Neither of us spoke again. Conrad turned his police-issue Buick into Jackson Park. We joined a heavy stream of cars, the tag end of the morning rush, filing through the Jackson Park construction zone onto Lake Shore Drive. A feeble autumn sun was trying to break through the cloud cover, and the air had a sickly light that hurt my eyes.

“You called it a crime scene,” I finally said, just to break the silence. “Was it arson? Was that Frank Zamar the firemen carried out?”

He grunted again. “No way of knowing till we hear from the medical examiner, but we’re assuming it was-talked to the foreman, who said Zamar was the only person left in the building when the shift ended. As far as arson goes-can’t tell that, either, not until the arson squad goes through there, but I don’t think the guy died from neglect.”

Conrad switched the conversation, asking me about my old friend Lotty Herschel-he’d been surprised not to see her down at the hospital with me, her being a doctor and my big protector and all.

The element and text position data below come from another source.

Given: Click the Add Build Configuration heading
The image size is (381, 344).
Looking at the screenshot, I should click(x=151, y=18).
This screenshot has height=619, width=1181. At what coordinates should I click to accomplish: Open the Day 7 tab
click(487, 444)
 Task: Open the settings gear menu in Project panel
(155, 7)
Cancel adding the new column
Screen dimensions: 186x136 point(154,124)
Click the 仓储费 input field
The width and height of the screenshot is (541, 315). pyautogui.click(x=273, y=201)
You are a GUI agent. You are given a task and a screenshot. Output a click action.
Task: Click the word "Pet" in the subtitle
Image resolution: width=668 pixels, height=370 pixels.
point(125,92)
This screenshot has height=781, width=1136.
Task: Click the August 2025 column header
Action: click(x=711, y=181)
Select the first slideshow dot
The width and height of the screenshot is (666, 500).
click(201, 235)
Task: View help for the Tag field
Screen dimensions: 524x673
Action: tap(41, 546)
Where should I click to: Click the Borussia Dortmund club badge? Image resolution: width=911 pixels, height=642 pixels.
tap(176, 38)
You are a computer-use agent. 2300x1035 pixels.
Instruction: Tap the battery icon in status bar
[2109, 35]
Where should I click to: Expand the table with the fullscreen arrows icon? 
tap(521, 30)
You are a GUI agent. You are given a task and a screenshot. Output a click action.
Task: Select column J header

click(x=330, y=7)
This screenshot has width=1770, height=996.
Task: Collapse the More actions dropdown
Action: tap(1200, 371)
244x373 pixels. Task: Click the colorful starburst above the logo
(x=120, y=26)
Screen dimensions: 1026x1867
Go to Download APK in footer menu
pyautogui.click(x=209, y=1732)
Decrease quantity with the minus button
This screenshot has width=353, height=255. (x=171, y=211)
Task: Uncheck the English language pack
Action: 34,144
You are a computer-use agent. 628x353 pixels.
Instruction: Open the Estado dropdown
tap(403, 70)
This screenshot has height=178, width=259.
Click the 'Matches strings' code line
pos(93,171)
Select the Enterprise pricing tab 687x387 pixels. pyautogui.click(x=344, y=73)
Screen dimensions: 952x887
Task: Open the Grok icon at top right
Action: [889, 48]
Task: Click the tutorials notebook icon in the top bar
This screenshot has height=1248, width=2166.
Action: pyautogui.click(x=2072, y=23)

I explained I hadn’t had time to make any calls. I kept wondering about Morrell, but I wasn’t going to share that with Conrad. Probably the hospital hadn’t bothered to call him-otherwise, surely, he would’ve phoned me, even if he couldn’t make the drive. I tried not to think of Marcena Love, sleeping in Morrell’s guest room. Anyway, she was frying other fish these days. These nights. I abruptly asked Conrad how he liked being so far from the center of action.

“ South Chicago is the center of action, if you’re a cop,” he said. “Homicide, gangs, drugs-we got it all. And arson, plenty of that, lots of old factories and what-do being sold to the insurance companies.”

He pulled up in front of my building. “The old guy, Contreras, he still living on the ground floor? We going to have to spend an hour with him before we go upstairs?”

“Probably. And there’s no ‘we’ about it, Conrad: I can manage the stairs on my own.”